The Debate and the Hate
I was invited to talk on MTV the other day.
They have a show called Debate MTV, where 6 people share their points of view about controversial subjects with the audience nationwide.
So they invited an ad creative (the one who’s writing), a photographer and an art director of a masculine magazine to talk with a feminist, a psychologist and a guy who runs a blog about anti-advertising or something.
The starting point was a simple question:
“Does the media treat women as objects?”
Curiously, the feminist, the psychologist and the blogger were sure about one thing: the advertising is responsible for the anorexic girls, the boom of silicone prosthetics, the rapes in the poor communities and a significant part of the evil in the world.
According to them, we seduce people everyday and define the standards of beauty, fashion and behavior, forcing the audience to buy our stuff otherwise they will feel depressed or revolted because they can’t do it.
Wow. Goebbels wouldn’t do better.
It’s our fault. Not the decades of movies, soap operas, musicians and artists, culture and history who have designed the world’s standards as they are, good or bad.
This whole conspiracy theory was obviously easy to dismantle.
I answered: “No. It’s the women who use the media as an object. And men too.”
Not every human being, of course.
But advertising didn’t create Megan, Pamela or Marilyn – and I would be very proud of myself if I could create a creature like Megan Fox. God is getting better and better.
It’s exactly the opposite. People use the spotlights to build their characters and to sell their attributes. Just like the feminist, the psychologist and the blogger were doing right there, in broadcast television.
We, the ad guys, just use the celebrities that people love and buy as one way – not the only one – to make our client’s products known and relevant.
We don’t create the trend. Actually, most of the times, we just surf the hype after the wave is already formed.
The three left the show agreeing with some of my points, but also showing that they will never forgive me for a guilt that doesn’t belong to me.

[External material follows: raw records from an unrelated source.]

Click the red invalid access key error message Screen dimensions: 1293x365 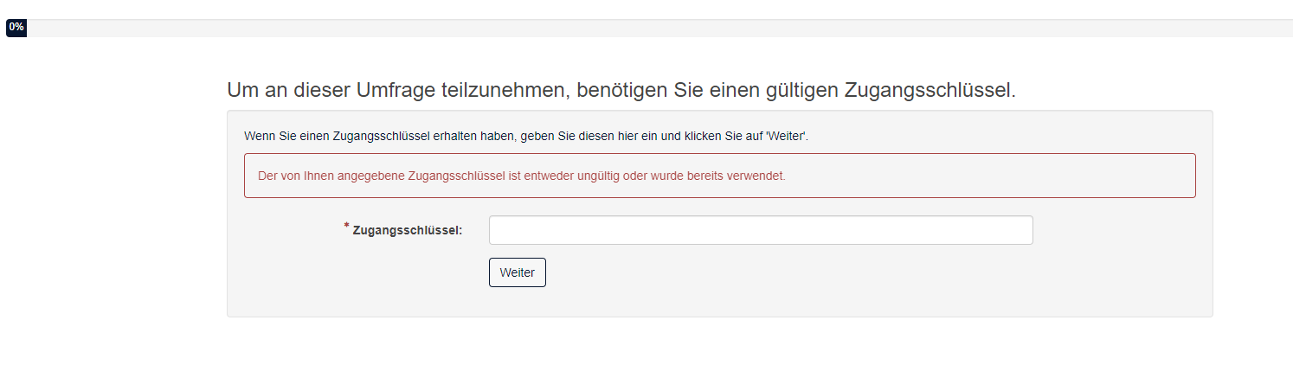pos(522,176)
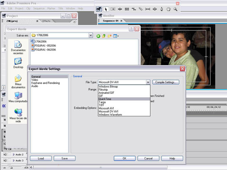Expand the Audio 2 track
This screenshot has height=170, width=227.
14,154
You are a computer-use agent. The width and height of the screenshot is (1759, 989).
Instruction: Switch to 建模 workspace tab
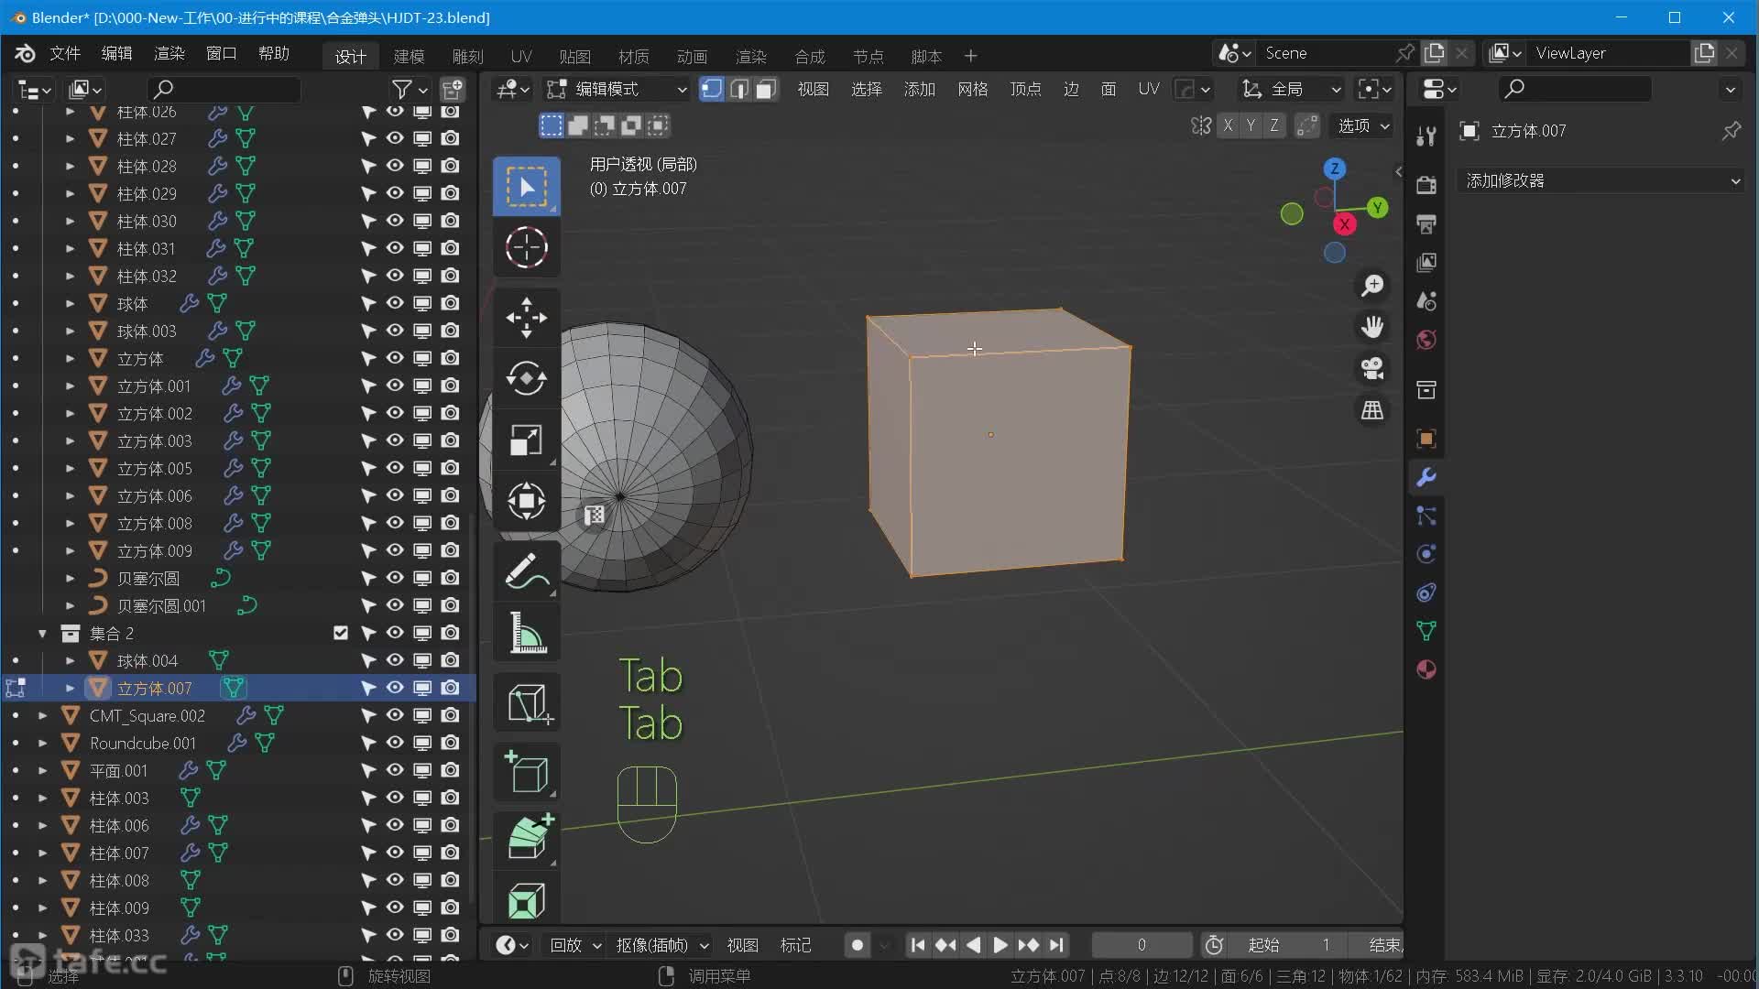409,56
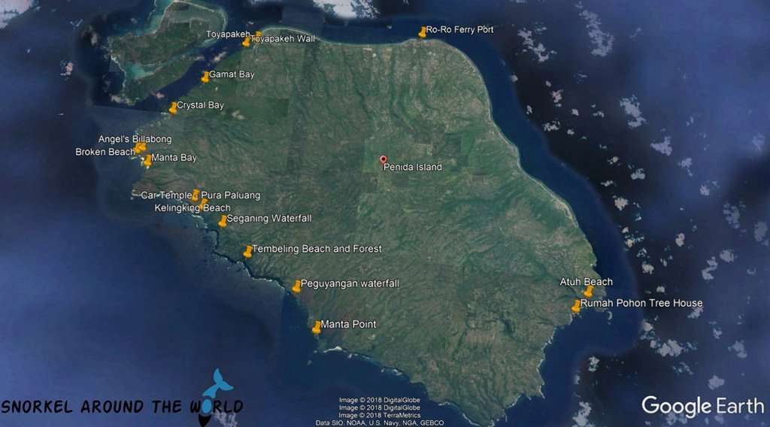Select the Toyapakeh Wall label
The image size is (770, 427).
(x=283, y=39)
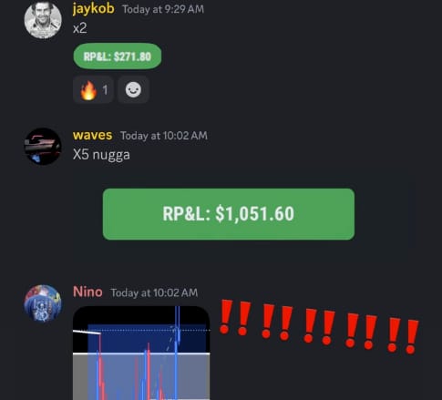Viewport: 442px width, 400px height.
Task: Click the leftmost red double exclamation mark
Action: tap(235, 318)
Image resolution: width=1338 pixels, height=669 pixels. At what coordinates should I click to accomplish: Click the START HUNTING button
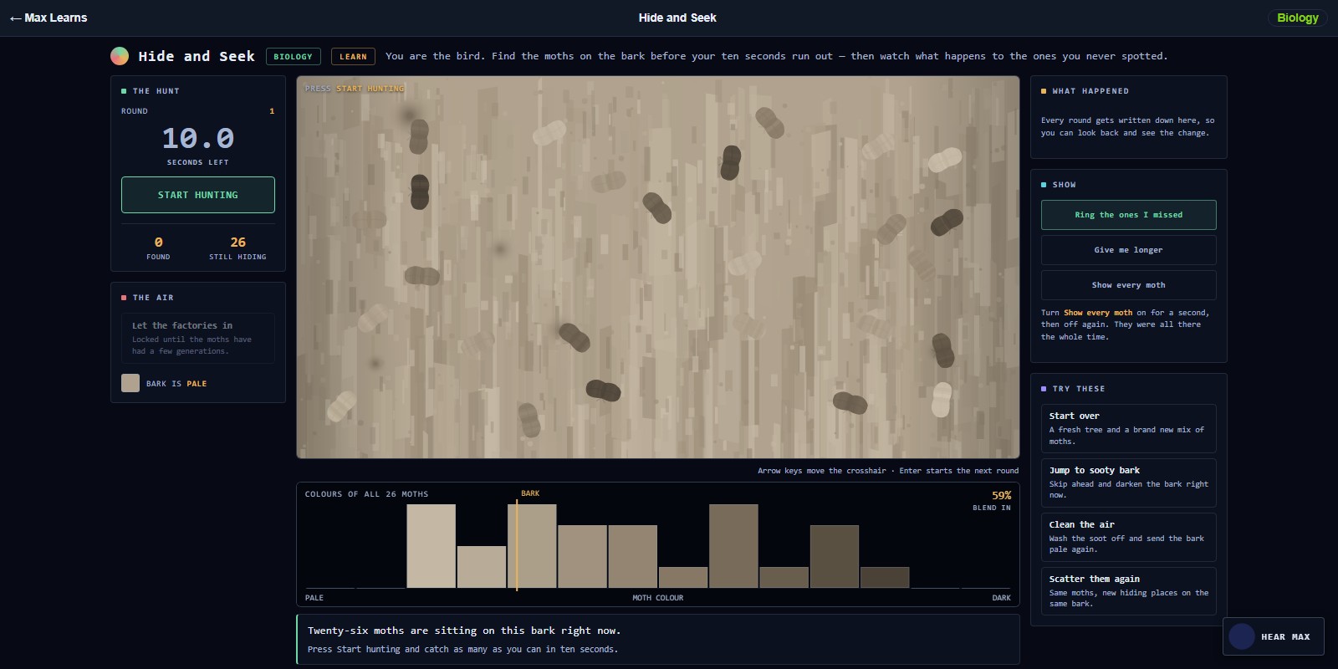click(x=198, y=195)
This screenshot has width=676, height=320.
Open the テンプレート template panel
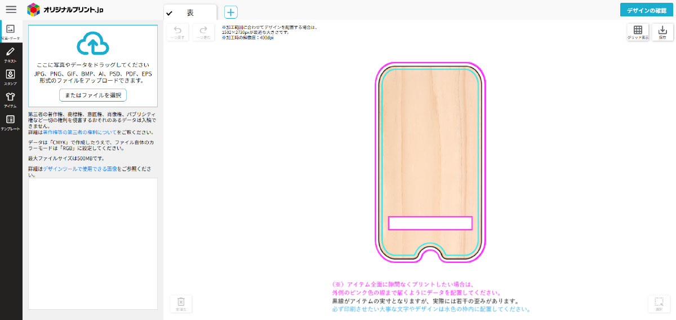coord(11,122)
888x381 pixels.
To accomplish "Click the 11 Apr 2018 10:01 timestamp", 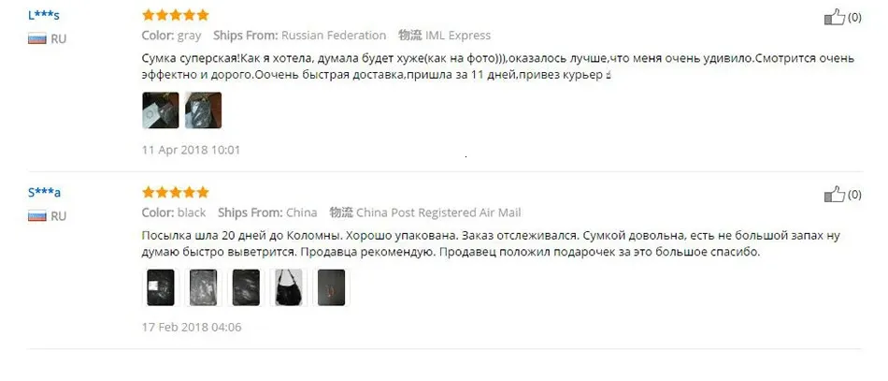I will (191, 150).
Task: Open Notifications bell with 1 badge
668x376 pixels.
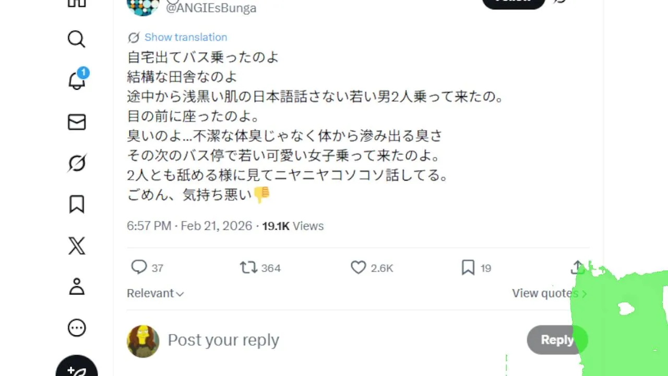Action: 77,80
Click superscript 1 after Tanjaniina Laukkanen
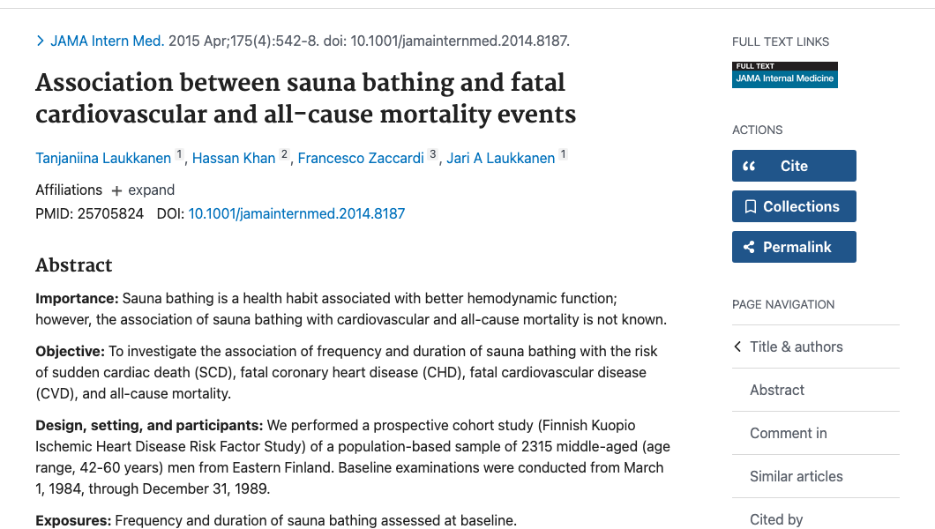 [177, 153]
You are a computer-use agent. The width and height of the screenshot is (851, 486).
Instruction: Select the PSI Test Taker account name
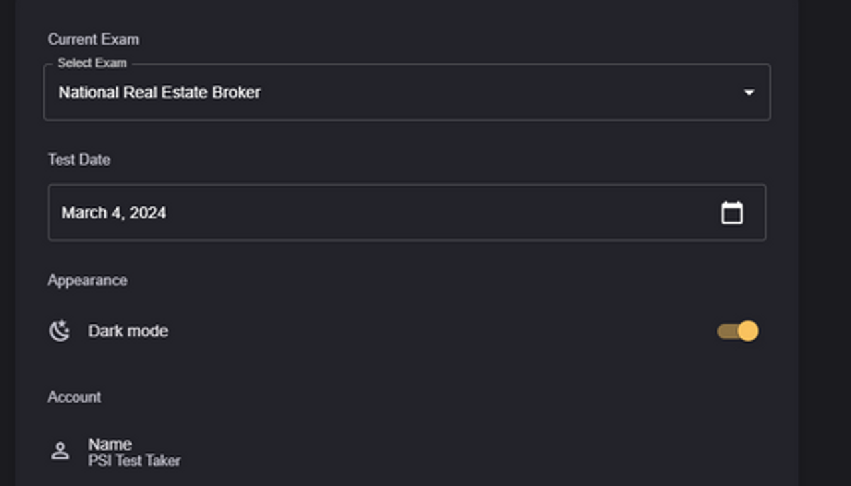pos(134,461)
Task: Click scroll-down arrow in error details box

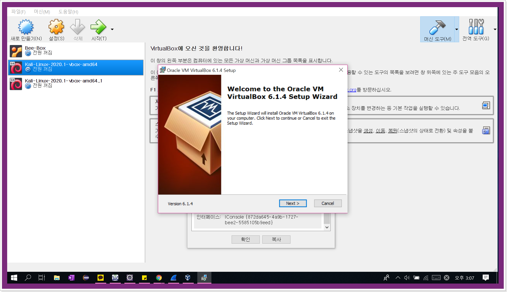Action: point(327,227)
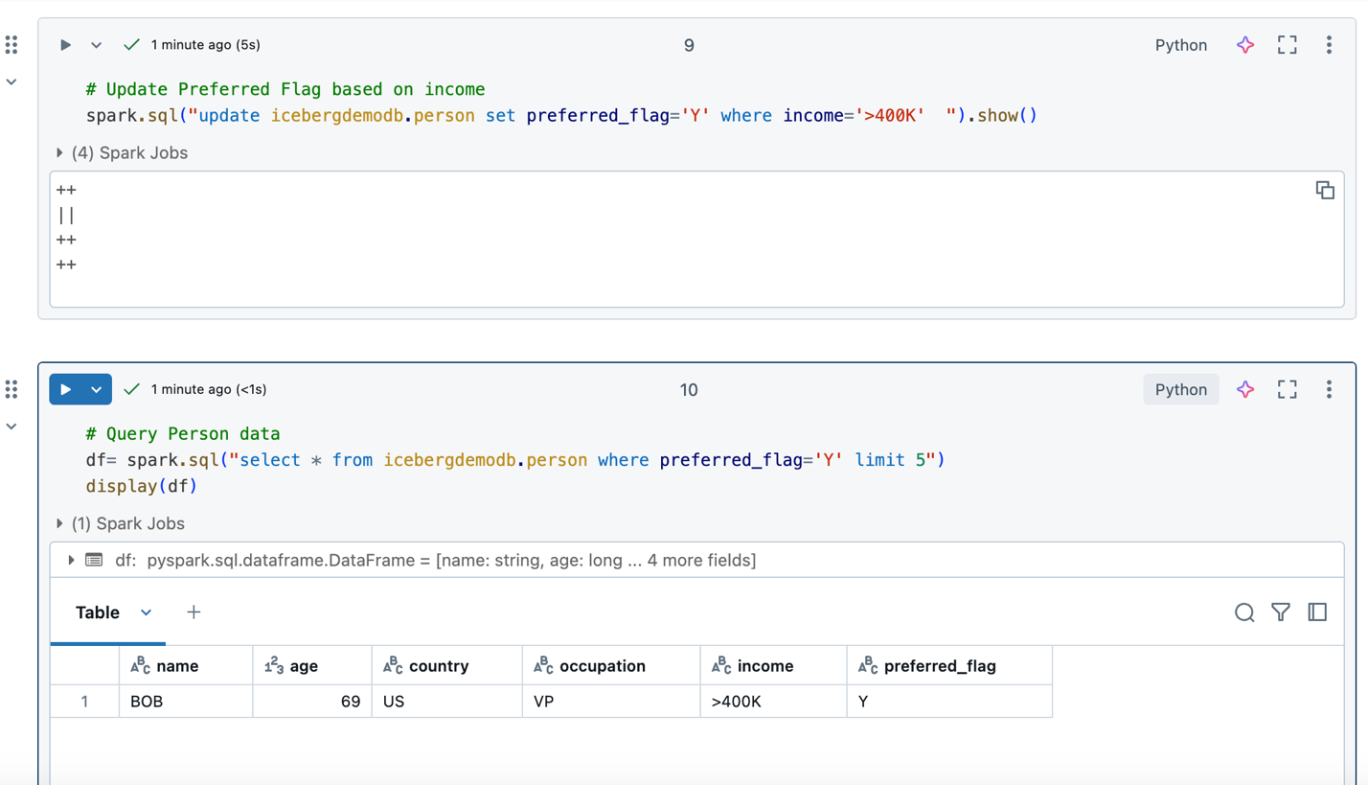Screen dimensions: 1368x785
Task: Search the results table
Action: pyautogui.click(x=1243, y=612)
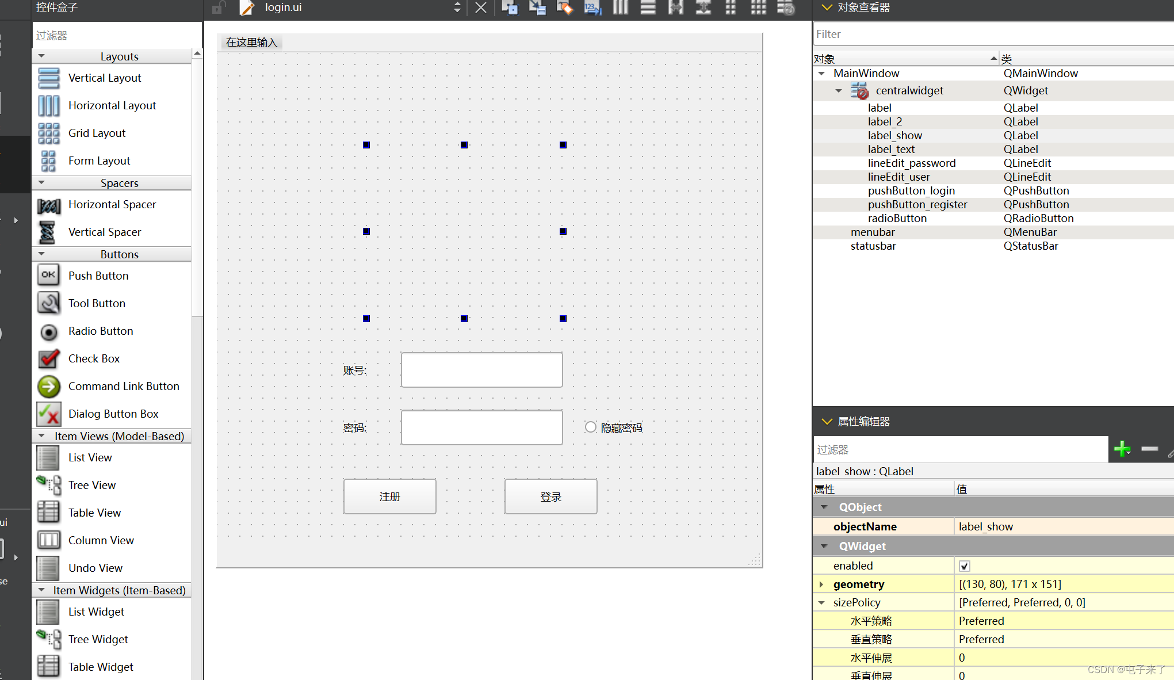Viewport: 1174px width, 680px height.
Task: Click the Check Box widget in toolbox
Action: pos(94,358)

Ok, that’s democracy, no surprise.
Except that I didn’t realize that some people not only dislike advertising.
They hate us.
- Fabio Seidl










I once watched a documentary in which they researched the “ideal female body” with a tribe of extremely remote Indians in South America. Interestingly, their version of what was attractive very closely mirrored Western culture. It’s really an issue of proportion. The things we find attractive are fairly universal. So if someone wants to blame advertising for the objectification of women, I would suggest that they blame the designer of the swastika for Nazism. Extreme? Perhaps. But real insight is really only found when you look deeper. Human nature is at the core of almost all motivations.